Despite a stonewalling legal establishment, the issue of attorney misconduct is hard to fudge. The reality is that South Africa’s law societies place member interests above transparency, appear to discipline members inconsistently, and are indifferent to international benchmarks.
A few weeks back this column touched on the latitude granted to the professions to regulate themselves without state oversight. Strikingly, the only South African professionals to shroud this privileged process in secrecy are lawyers.
If one wants to check on one’s doctor’s reputation, the Health Professions Council website details all disciplinary hearings against a practitioner’s name, including the full charge sheet and sentence. But with attorneys there is simply no way of checking their vaunted professionalism on matters like failing to appear in court, not following client instructions, not responding to client correspondence, deliberate delays, financial mismanagement and overcharging.
Unlike, say, the United Kingdom where disciplinary rulings are searchable online by name of both practioner and firm, SA’s law societies simply won’t disclose the identity of disciplined attorneys. The exception is strikings from the roll, which openness has nothing to do with law society largesse but because a struck attorney’s name is automatically a matter of High Court record.

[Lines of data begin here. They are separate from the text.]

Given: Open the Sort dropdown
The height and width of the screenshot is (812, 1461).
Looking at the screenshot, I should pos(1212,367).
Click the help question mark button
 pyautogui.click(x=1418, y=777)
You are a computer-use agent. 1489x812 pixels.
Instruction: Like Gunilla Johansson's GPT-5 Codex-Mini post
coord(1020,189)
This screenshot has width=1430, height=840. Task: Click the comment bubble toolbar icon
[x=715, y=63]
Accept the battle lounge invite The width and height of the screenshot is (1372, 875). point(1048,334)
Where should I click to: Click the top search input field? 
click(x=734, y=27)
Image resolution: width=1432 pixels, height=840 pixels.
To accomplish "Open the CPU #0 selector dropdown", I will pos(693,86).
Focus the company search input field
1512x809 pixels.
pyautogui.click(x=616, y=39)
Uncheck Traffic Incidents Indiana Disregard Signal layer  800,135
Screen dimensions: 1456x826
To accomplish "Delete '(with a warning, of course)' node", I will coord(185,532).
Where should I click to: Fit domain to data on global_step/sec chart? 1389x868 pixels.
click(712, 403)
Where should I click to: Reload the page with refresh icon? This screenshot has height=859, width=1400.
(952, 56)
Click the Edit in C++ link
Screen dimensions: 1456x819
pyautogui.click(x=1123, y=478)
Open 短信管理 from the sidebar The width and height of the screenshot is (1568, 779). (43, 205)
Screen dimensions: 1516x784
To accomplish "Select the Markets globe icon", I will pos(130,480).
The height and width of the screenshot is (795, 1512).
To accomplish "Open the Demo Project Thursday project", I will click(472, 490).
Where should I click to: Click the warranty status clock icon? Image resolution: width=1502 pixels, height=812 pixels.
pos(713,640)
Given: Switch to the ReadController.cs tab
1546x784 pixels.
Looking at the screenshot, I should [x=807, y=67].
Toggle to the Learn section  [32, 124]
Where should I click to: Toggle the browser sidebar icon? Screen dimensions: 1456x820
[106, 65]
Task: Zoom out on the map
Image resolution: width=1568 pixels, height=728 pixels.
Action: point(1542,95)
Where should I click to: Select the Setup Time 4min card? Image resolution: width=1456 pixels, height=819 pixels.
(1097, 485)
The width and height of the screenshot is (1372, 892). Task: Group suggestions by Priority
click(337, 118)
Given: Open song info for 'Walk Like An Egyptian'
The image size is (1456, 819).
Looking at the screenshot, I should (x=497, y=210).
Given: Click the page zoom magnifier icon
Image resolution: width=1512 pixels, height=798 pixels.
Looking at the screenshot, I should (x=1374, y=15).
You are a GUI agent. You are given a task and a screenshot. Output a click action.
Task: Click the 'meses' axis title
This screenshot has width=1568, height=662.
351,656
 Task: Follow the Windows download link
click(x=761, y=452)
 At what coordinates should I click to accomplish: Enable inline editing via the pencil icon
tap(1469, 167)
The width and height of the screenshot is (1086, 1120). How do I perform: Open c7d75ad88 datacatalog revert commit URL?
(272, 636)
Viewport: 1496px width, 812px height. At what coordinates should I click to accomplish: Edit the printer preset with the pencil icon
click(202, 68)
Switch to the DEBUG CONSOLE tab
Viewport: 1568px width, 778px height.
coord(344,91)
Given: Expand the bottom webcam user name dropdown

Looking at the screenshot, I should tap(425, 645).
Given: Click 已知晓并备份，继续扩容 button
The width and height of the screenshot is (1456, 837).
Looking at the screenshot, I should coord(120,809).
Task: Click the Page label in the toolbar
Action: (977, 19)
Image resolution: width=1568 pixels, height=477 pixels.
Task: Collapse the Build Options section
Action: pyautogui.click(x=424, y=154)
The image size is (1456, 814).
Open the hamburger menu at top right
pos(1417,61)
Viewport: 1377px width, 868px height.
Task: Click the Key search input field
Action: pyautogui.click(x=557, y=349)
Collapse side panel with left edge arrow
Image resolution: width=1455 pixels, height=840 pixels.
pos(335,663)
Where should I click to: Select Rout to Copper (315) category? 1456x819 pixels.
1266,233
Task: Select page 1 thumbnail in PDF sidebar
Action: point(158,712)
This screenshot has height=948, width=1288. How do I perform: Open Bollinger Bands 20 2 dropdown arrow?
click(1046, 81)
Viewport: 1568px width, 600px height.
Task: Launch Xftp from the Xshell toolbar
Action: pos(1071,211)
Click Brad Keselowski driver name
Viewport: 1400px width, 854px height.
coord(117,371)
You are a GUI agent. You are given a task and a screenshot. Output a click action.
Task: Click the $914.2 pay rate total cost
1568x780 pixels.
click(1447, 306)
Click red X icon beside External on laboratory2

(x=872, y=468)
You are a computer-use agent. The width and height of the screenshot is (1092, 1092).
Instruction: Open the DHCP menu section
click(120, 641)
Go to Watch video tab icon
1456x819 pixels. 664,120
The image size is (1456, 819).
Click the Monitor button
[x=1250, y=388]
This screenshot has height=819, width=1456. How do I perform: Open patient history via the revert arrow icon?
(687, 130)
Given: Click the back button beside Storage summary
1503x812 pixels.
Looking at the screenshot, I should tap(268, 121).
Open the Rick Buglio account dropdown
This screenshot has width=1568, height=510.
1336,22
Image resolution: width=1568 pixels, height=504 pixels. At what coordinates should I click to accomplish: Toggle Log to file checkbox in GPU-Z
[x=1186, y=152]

Professor Hugh Corder of the University of Cape Town’s law faculty describes such secrecy as ‘horrifying’. He says it flouts the Constitution, which governs the accountability of institutions that have ‘public power or exercise a public function’.
The public, too, is vociferously critical of what one person who responded to the column called ‘the charade of self-regulation’. A Durban man representing clients in fee disputes with lawyers, doctors and accountants, says that all professional disciplinary bodies share an identical modus operandi of ‘Delay, delay, delay! They know that most complainants lack the stomach or the wallet for protracted battle’.
Corder says that ironically the failure of the Law Society of SA (LSSA) to transparently regulate attorneys might ease passage of the Legal Practice Bill – much disliked by the LSSA and its members because it seeks to regulate both complaints and fees, and allows the Justice minister a substantial role in the governance of the profession – since a frustrated public eventually becomes tolerant of state intervention. ‘Despite its laudable accountability measures, the Bill also has some truly horrendous provisions that will sap the profession’s independence. Attorneys may yet find that in their resistance to credible oversight, they are letting in the wolf at the back door.’
So how bad is the problem? Given the obstructionism and obfuscation that meets inquiries, it is difficult to know. It took weeks of nagging to get any of the four provincial law societies to disclose information on disciplinary complaints. Then the grudgingly provided statistics differed so much in format that any comparisons are difficult. Nevertheless, let’s try.
In 2012 the Cape society received 3 269 complaints and upheld 229. Penalties ranged from warnings to a R23 000 fine. The Northern Provinces held 203 inquiries involving 603 attorneys. Some 425 complaints were upheld, leading to 25 warnings and 23 suspensions. Fines totalled R2.1-million, of which approximately R800 000 was conditionally suspended and R500 000 was unconditionally suspended. The Free State upheld 27 complaints with fines averaging R2 000. KwaZulu-Natal conducted 11 inquiries, suspended 29 attorneys and struck four from the roll.
The LSSA reports 78 attorneys nationally struck from the roll, strikings being the only disciplinary category it monitors. Contrarty to the KZN figures, LSSA counts only two KZN attorneys struck.
These limited numbers raise more questions than they answer. In fact, it’s perplexing that a profession proudly based on exactitude can be so cack-handed at statistics. But then the issue of attorney malfunction has never been very important to lawyers. For example not a single society annual report available online examines disciplinary matters in any detail.
Nor, after demanding to know the questions beforehand, would any of the law society chiefs deign to be interviewed telephonically. The questions were simple: Why does SA differ from best international practice? Does secrecy not flout basic legal tenets?
The average first-year law student could probably give answering those a credible bash, but not the law societies. Three of societies were never heard from again.
Cape director Rampela Mokoena sent a written response but then did not provide the necessary clarifications. He stated, however, that he did not believe ‘there is a general practice of secrecy around professional standards hearings’. Regarding the proposals in the Bill for greater transparency, layperson involvement, and an independent ombudsman, Mokoena wrote that he was ‘reasonably certain that the attorneys’ profession has broadly supported them’.
This appears to differ from the LSSA position. A brief statement from Nic Swart, chief executive of LSSA, reiterated that its members want disciplinary procedures excised from the Bill, allowing the retention of attorney-determined rules, ‘in which constitutional values … will be taken into account’.
In other words, ‘Just trust us, we’re lawyers.’ It is hardly reassuring that almost two decades after SA became a democracy, law societies are at last considering factoring the Constitution into their rules and regulations.